— Text segment —
Technology helps dance professor enhance classes [+VIDEO]

Technology may not be the first thing to come to mind when thinking of dancing and choreography, but Marsha Barsky is changing that perception.

“I integrate technology into all of my classes and have found exciting and novel approaches to using computer and video technology for studio classes,” she said.

MTSU Dance Program Director Marsha Barsky poses for a photo in the observation area above one of the dance studios inside Murphy Center. Barsky has incorporated technology into her teaching with a unique video platform that lets her provide detailed feedback on her students' performances. (MTSU photo by Andy Heidt)

MTSU Dance Program Director Marsha Barsky poses for a photo in the observation area above one of the dance studios inside Murphy Center. Barsky has incorporated technology into her teaching with a unique video platform that lets her provide detailed feedback on her students’ performances. (MTSU photo by Andy Heidt)

“For example, in the annual senior seminar, I work with my students to create an individualized online dance portfolio that integrates a wide range of applications, including social media, and, most recently, I have integrated cutting-edge technology into my studio-based choreography classes.”

As director of the MTSU dance program, Barsky has taught a variety of classes including all levels of modern dance technique, choreography, dance history, dance studies, dance pedagogy, and the Alexander Technique, a somatic movement practice inspired by the teachings of actor Frederick Matthias Alexander.

Since Barsky’s choreography class is studio-based, most class time is allotted to movement studies and presentations.

Her class adheres to a well-honed method that traces its roots to the early days of choreography, and the intricacy and technical nature of Barsky’s instruction requires students time to absorb it. As a result, Barsky turned to technology for help.

Like any educator, Barsky recognizes the challenges of integrating technology in the classroom and also understands the importance of technology in modern academia. She evaluates which form of technology is most effective and then reevaluates and rethinks her teaching methods on these bases.

“The work that I do happens in a physical space, with the moving body, and as such, my appeal to technology has only been to enhance my teaching,” she said. “The crucial concern for educators is to find an appropriate role in higher education and to tailor it to the task at hand.

Fall Dance Concert dancers web

MTSU dancers Fernando Ramos Cintron, left, and Amy Huffines perform “Plume” at the 2013 Fall Dance Concert in Tucker Theatre. (File photo courtesy of Martin O’Connor)

“Through appropriate technologies, educators can have the opportunity to remodel their pedagogical approach, and when it’s done well, it’s possible to create a diverse learning environment suited to a host of different students.”

— Data extract —
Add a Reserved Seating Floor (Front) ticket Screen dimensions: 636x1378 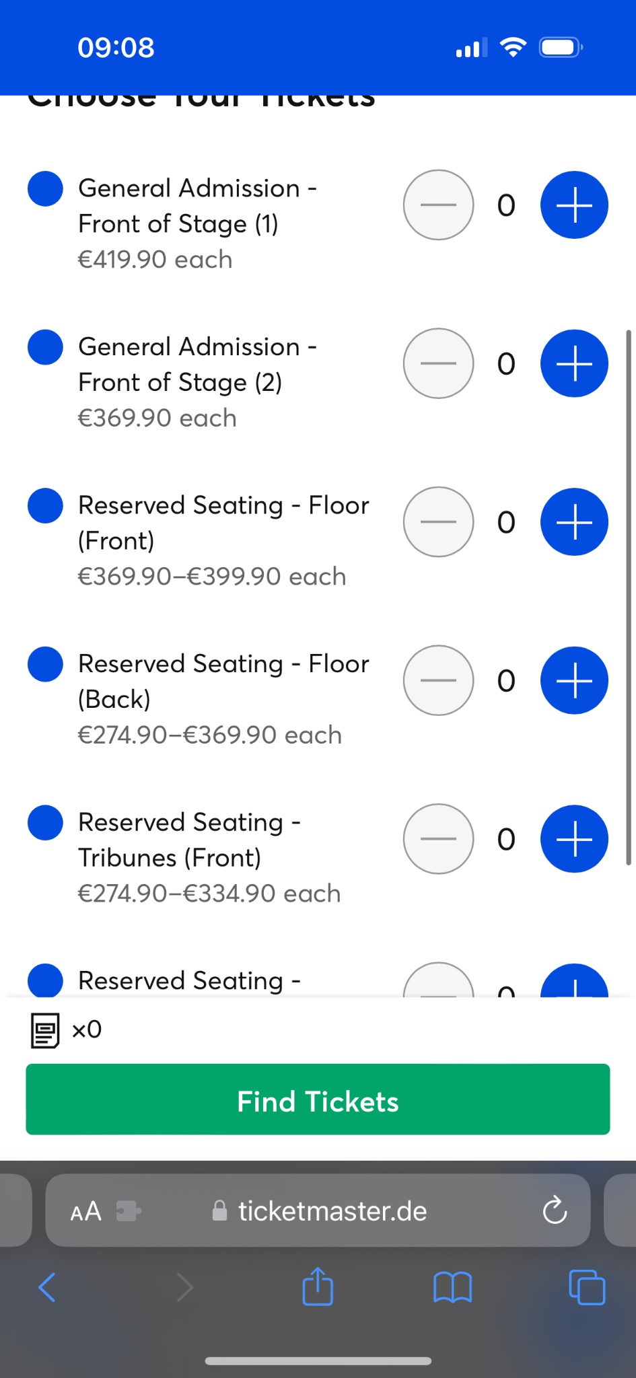click(x=574, y=522)
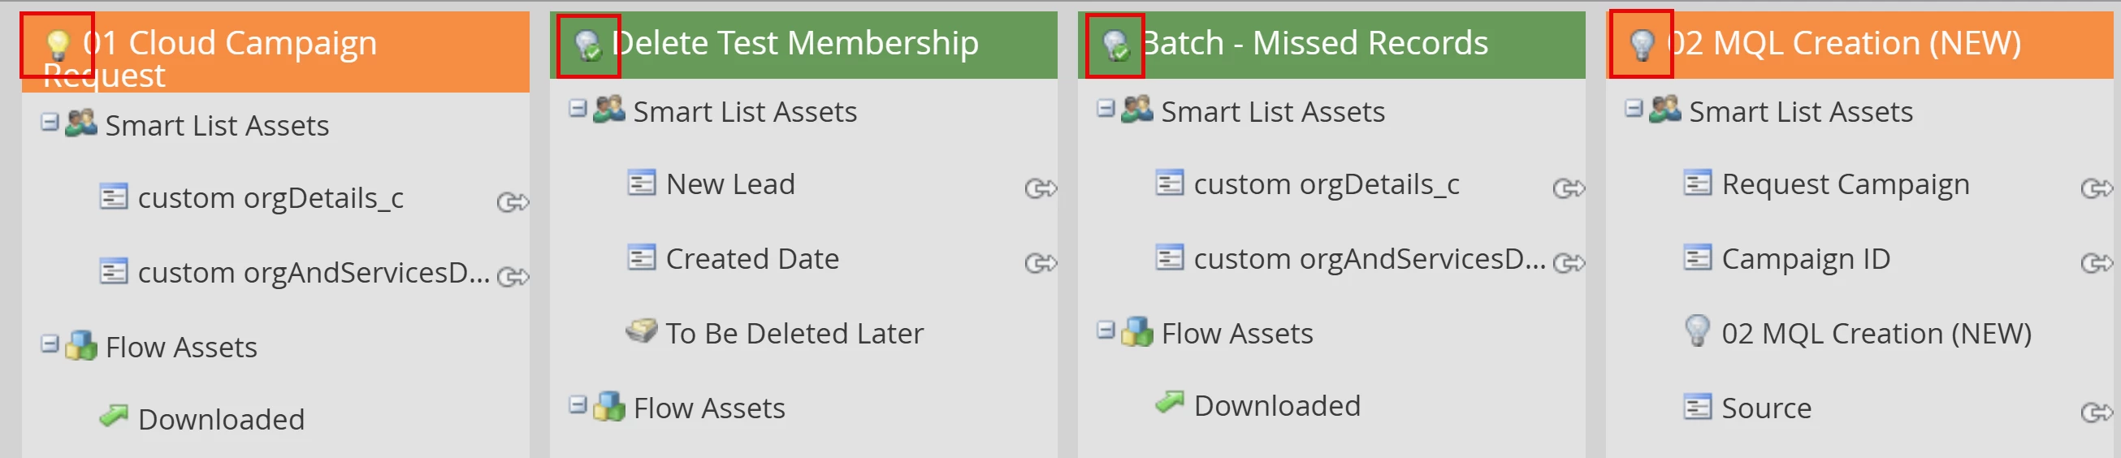Collapse Smart List Assets under 02 MQL Creation (NEW)
2121x458 pixels.
1634,108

— Exercise directions —
From the article about technology in dance classes, extract the passage word for word, beginning at "As director of" and stopping after "technology for help.".

— Finished exercise —
As director of the MTSU dance program, Barsky has taught a variety of classes including all levels of modern dance technique, choreography, dance history, dance studies, dance pedagogy, and the Alexander Technique, a somatic movement practice inspired by the teachings of actor Frederick Matthias Alexander.

Since Barsky’s choreography class is studio-based, most class time is allotted to movement studies and presentations.

Her class adheres to a well-honed method that traces its roots to the early days of choreography, and the intricacy and technical nature of Barsky’s instruction requires students time to absorb it. As a result, Barsky turned to technology for help.